Nella preparazione per le prossime
elezioni, che potrebbero rappresentare un momento da “o la va, o la
spacca” per l’AKP, Erdogan non sta lasciando nulla al caso. Per
assicurare al proprio partito la possibilità di conquistare l’agognata
maggioranza, sembra essere pronto a sfruttare l’offensiva anti-Curda
(che ha rinfocolato il sentimento nazionalista governativo
e verosimilmente ha attratto elettori del MHP) al fine di sopprimere
l’HDP. Il Presidente Turco ha già richiesto ai legislatori di
scavalcare l’immunità parlamentare per gli appartenenti a questo
partito, affermando che alcuni dei suoi capi potrebbero avere legami con
il PKK, il gruppo terrorista di ispirazione Turca – e Occidentale –
contro cui Ankara è tornata a combattere. Anche se pubblicamente si
oppone alle richieste populiste di abolire l’HDP, Erdogan ha
recentemente proclamato che
“… i responsabili di questo partito dovranno pagare. Lo Stato Turco ha
il potere di far pagare questi cosiddetti politici e cosiddetti
intellettuali per il sangue dei propri martiri.”

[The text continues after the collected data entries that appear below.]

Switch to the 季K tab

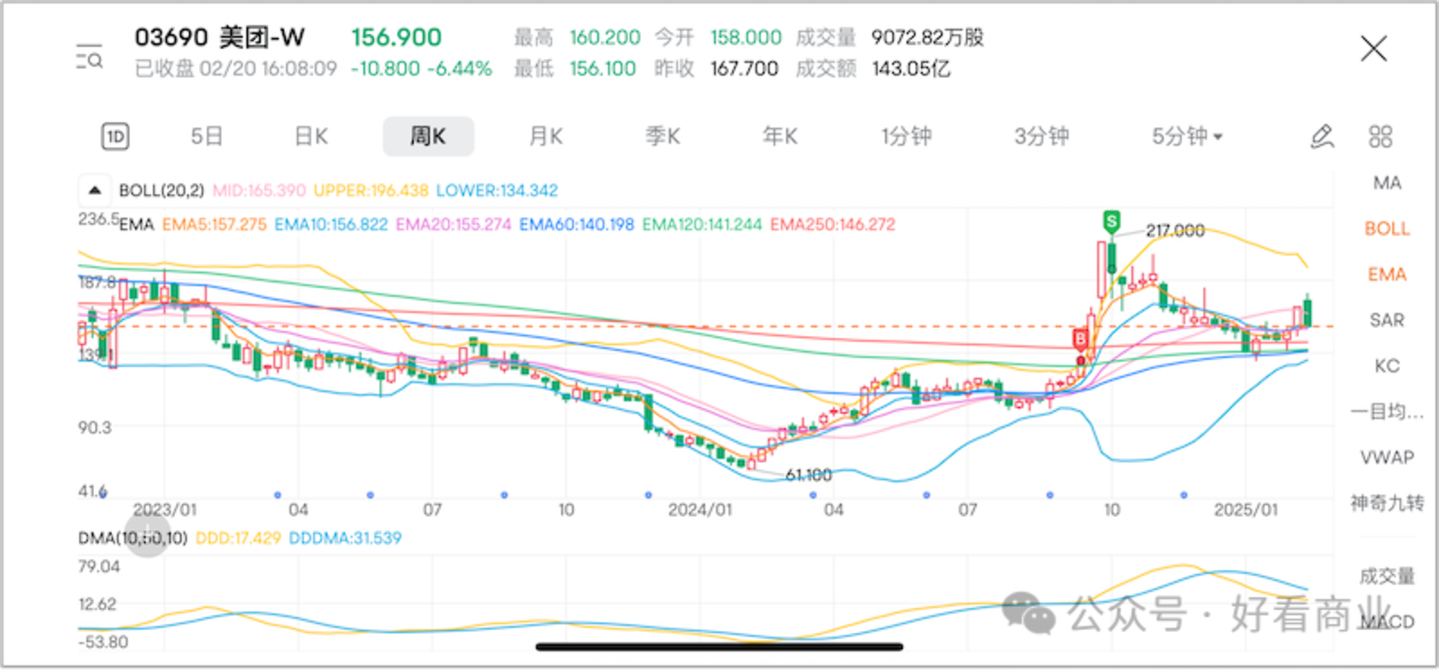[662, 137]

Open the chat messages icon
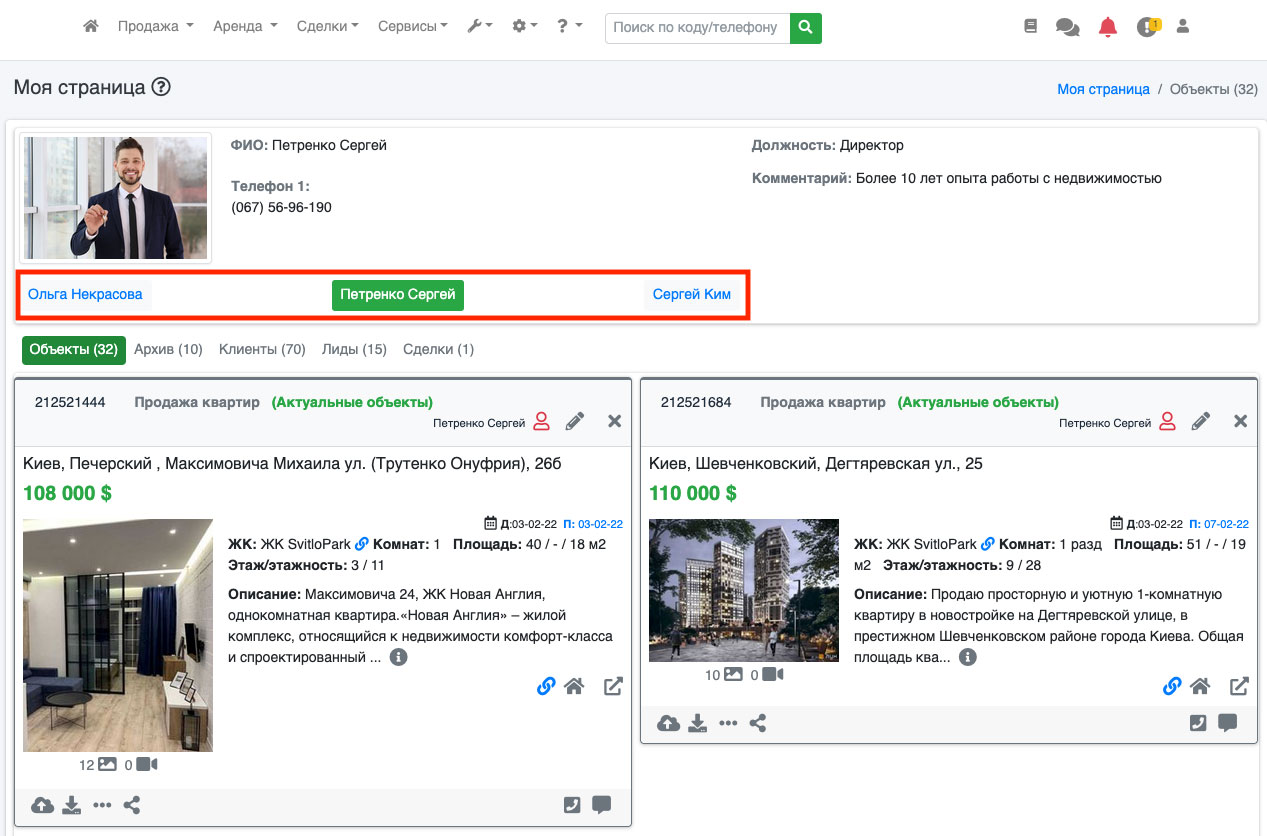pos(1067,28)
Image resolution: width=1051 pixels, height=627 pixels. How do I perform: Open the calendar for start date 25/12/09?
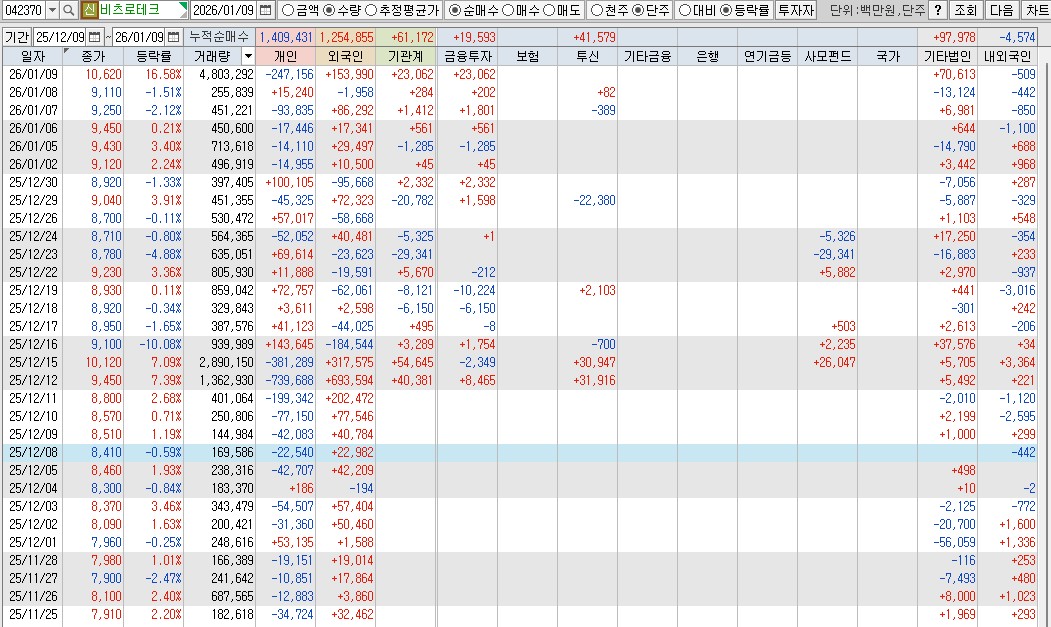[x=95, y=34]
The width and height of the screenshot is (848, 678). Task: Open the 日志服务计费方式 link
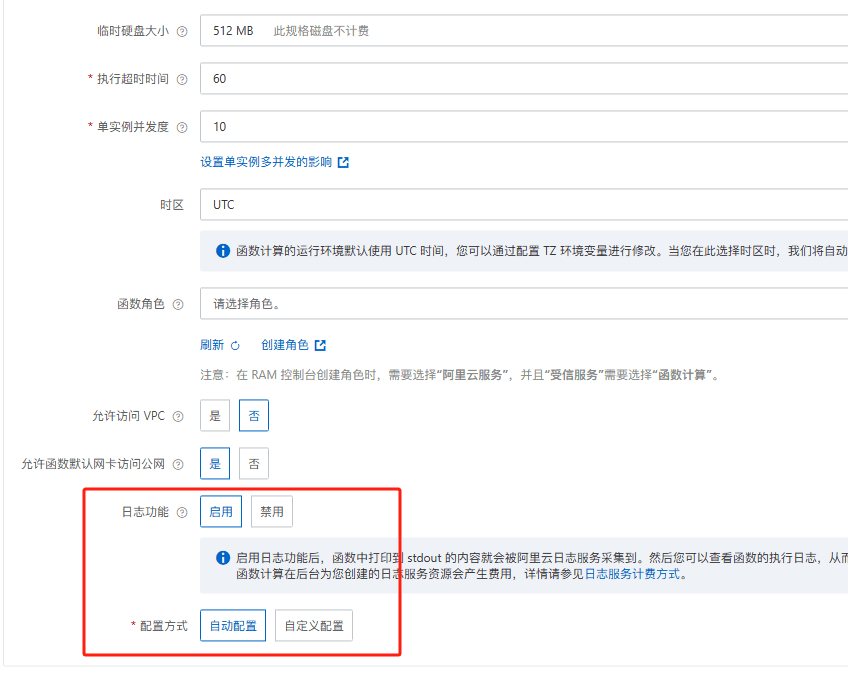click(632, 574)
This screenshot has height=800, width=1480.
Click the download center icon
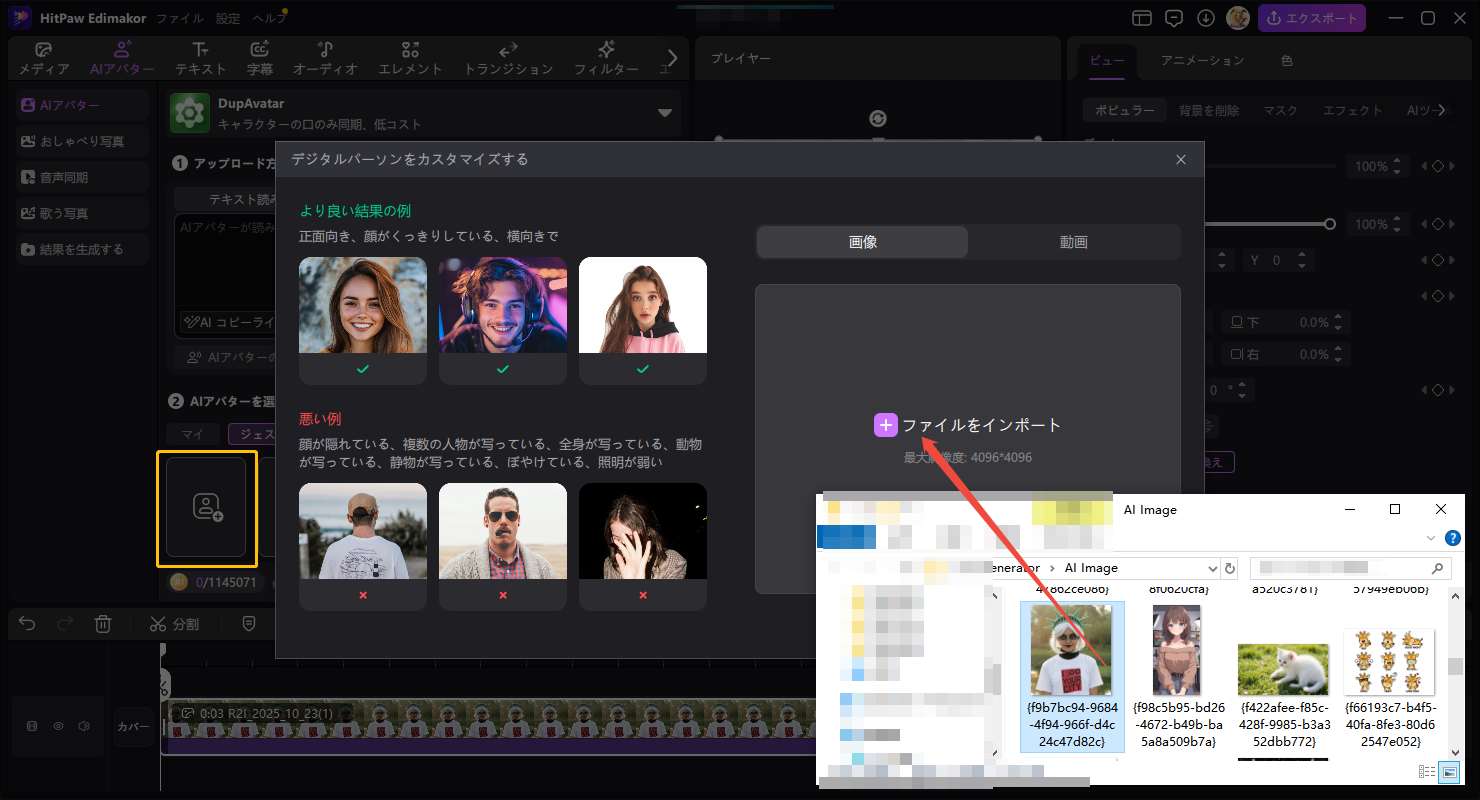coord(1206,18)
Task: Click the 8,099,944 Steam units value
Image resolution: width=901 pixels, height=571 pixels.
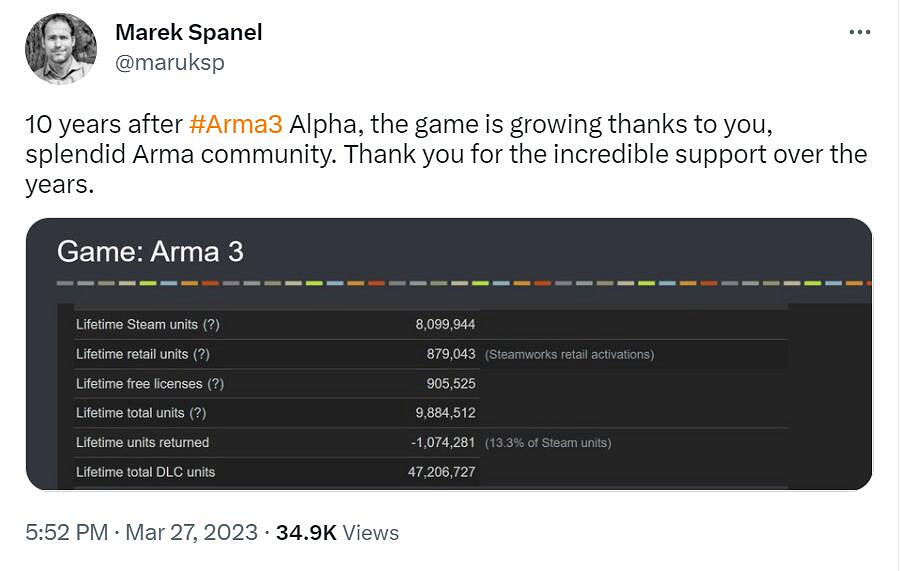Action: (x=445, y=325)

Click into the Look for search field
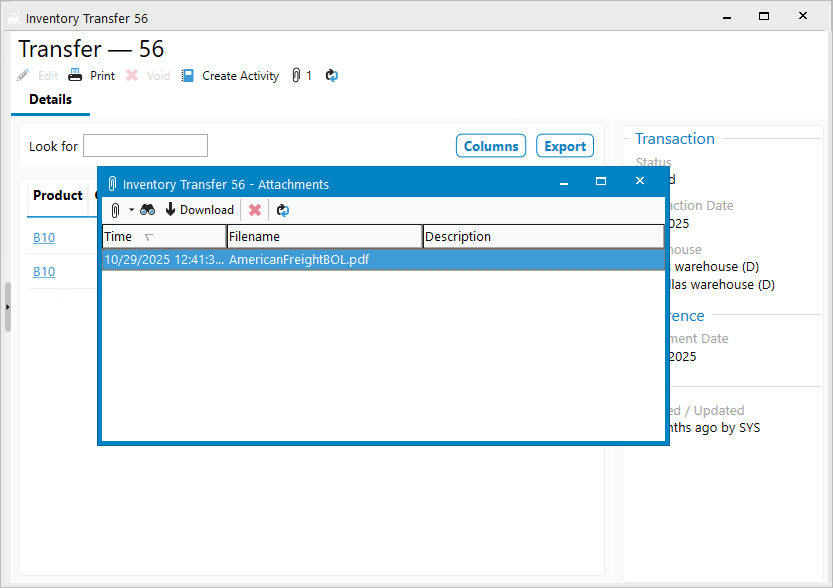pos(145,146)
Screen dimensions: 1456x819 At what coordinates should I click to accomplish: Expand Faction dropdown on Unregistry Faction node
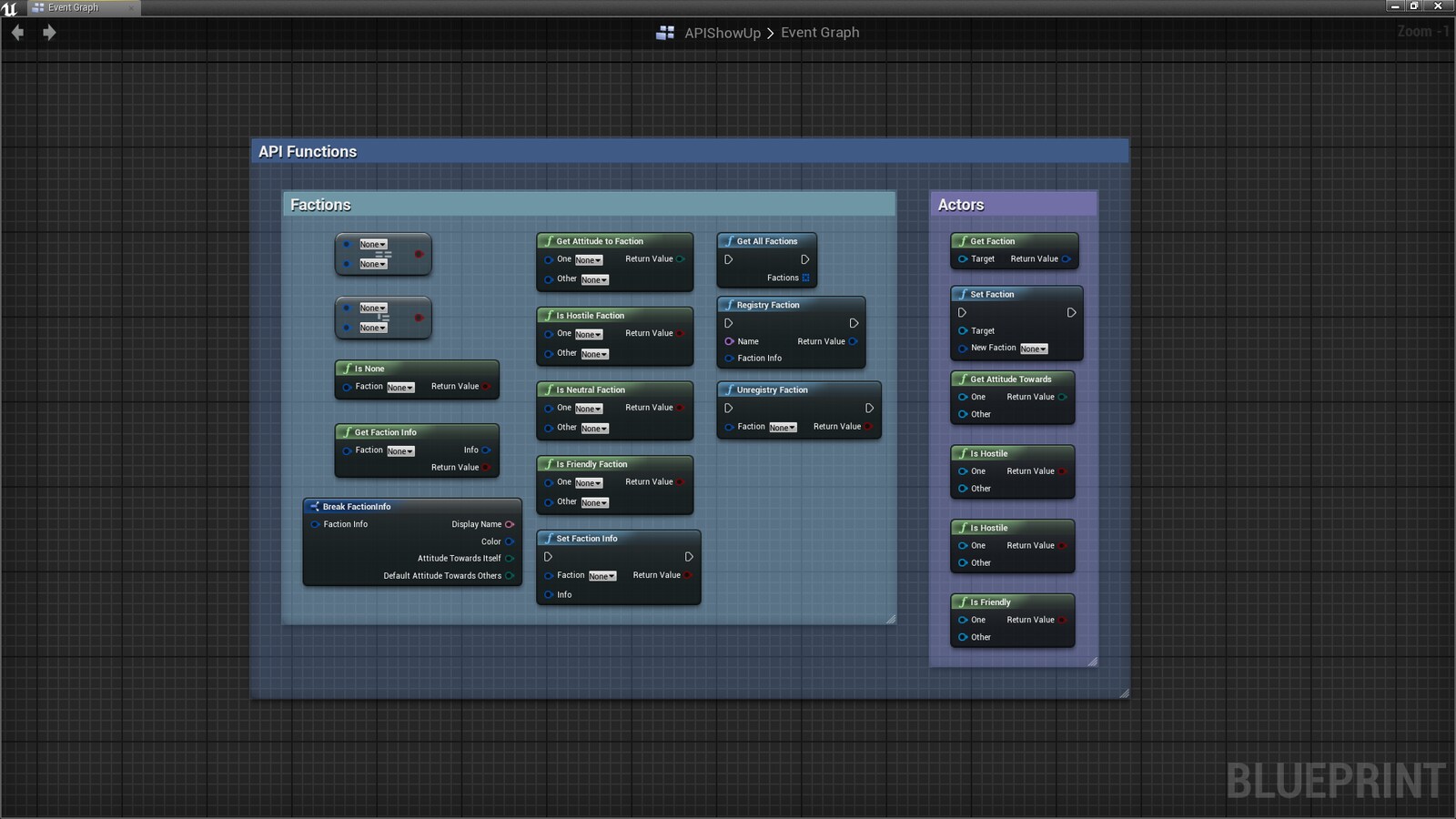pyautogui.click(x=783, y=428)

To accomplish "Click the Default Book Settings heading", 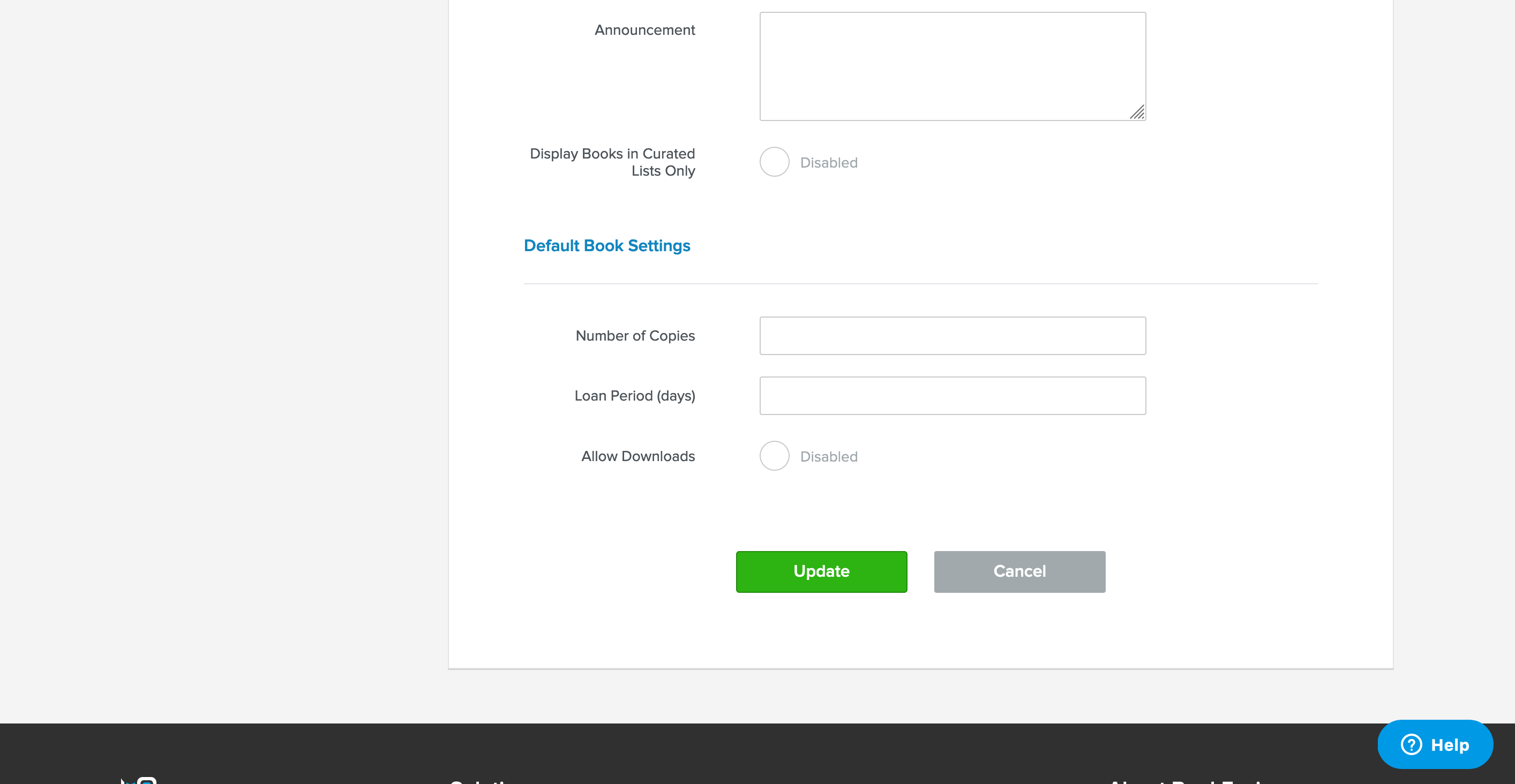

Questa furia di nazionalista potrebbe
prefigurare la repressione politica anti-Curda che i suoi critici
temono, e che gli consentirebbe di escluderli dalle prossime elezioni.
Se Erdogan riuscisse a mettere “tutte le papere in fila” sottraendo voti
al MHP e contemporaneamente eliminando i suoi avversari del HDP, allora
aumenterebbe notevolmente le possibilità per l’AKP di vincere le
elezioni anticipate e introdurre le riforme costituzionali che
rafforzeranno la sua presidenza.
In molti si grattano la testa
chiedendosi come mai gli USA siano passati dal sostegno ai Curdi in Iraq
e Siria all’appoggio alla campagna della Turchia contro di loro
(facendo finta di non vederla), ma la realtà è che gli USA hanno
manipolato i Curdi sin dall’inizio utilizzandoli come una pedina
geo-politica. Da un lato, li hanno illusi nella creazione di un
“Israele geopolitico” nel cuore del Medio Oriente, ma dall’altro
sapevano bene che questo tentativo avrebbe spinto la Turchia a
intervenire militarmente per porre fine a questi piani (che avrebbero
potuto far deragliare il suo potenziale pivot eurasiatico).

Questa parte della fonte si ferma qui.